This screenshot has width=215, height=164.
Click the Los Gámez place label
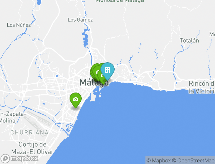coord(80,20)
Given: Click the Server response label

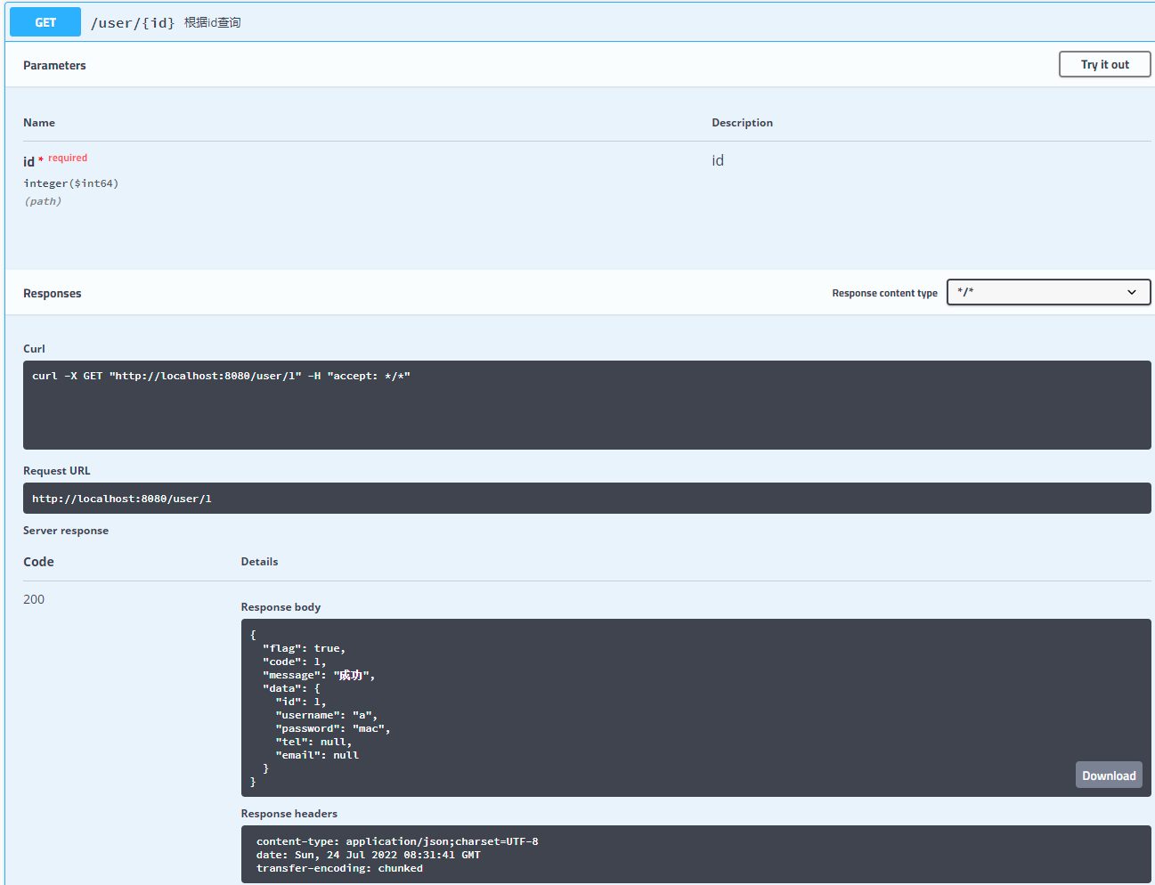Looking at the screenshot, I should pos(66,531).
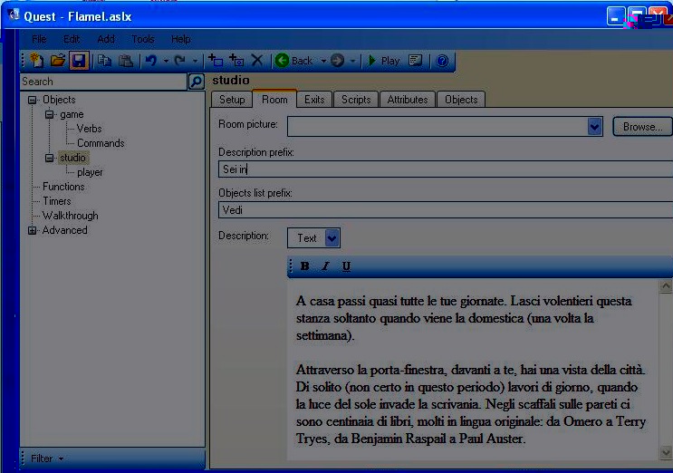The width and height of the screenshot is (673, 473).
Task: Click the Description prefix input field
Action: click(444, 169)
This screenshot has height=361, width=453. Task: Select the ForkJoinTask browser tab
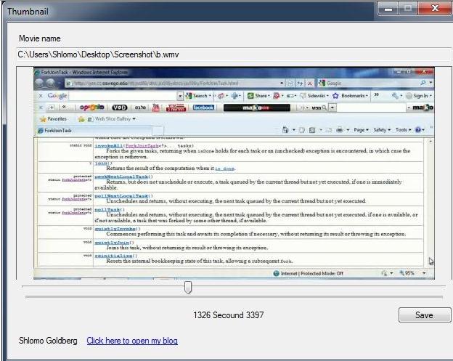58,131
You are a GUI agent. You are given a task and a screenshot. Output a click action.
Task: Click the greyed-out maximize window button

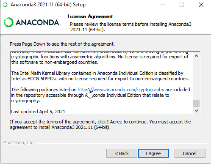(x=182, y=5)
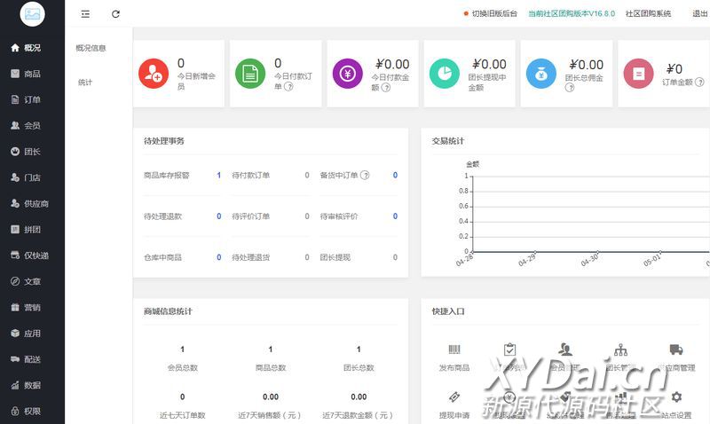The height and width of the screenshot is (424, 710).
Task: Click the 发布商品 barcode icon
Action: point(454,350)
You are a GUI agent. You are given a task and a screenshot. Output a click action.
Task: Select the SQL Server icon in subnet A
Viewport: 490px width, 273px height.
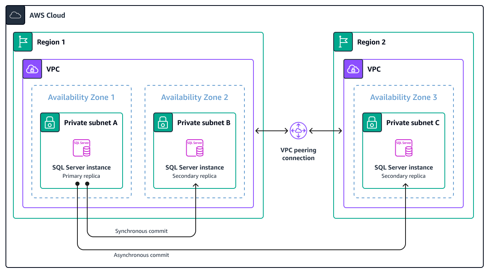(81, 148)
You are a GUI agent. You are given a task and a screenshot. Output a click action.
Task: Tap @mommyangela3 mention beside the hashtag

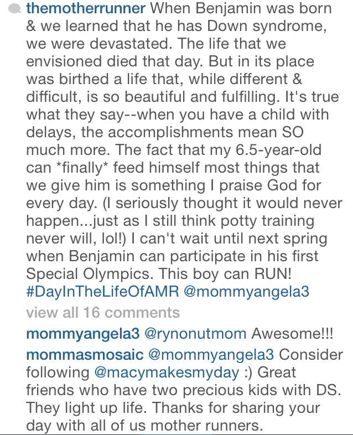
• • • • • • •
• **WORK TASK**
Please give all of the material again, exactly, without the images.

• **SOLUTION**
This screenshot has width=215, height=164.
Click the Los Gámez place label
coord(80,20)
Given: Click the Server response label

Looking at the screenshot, I should pos(66,531).
The width and height of the screenshot is (673, 473).
Task: Click the Description prefix input field
Action: click(444, 169)
This screenshot has height=361, width=453. Task: Select the ForkJoinTask browser tab
58,131
You are a GUI agent. You are given a task and a screenshot. Output a click action.
Task: Click the greyed-out maximize window button

(x=182, y=5)
The height and width of the screenshot is (424, 710).
Task: Click the 发布商品 barcode icon
Action: point(454,350)
You are a GUI agent. You are given a task and a screenshot. Output a click action.
Task: Select the SQL Server icon in subnet A
Viewport: 490px width, 273px height.
(81, 148)
You are a GUI agent. You are given a task and a screenshot. Output a click action.
Task: Tap @mommyangela3 mention beside the hashtag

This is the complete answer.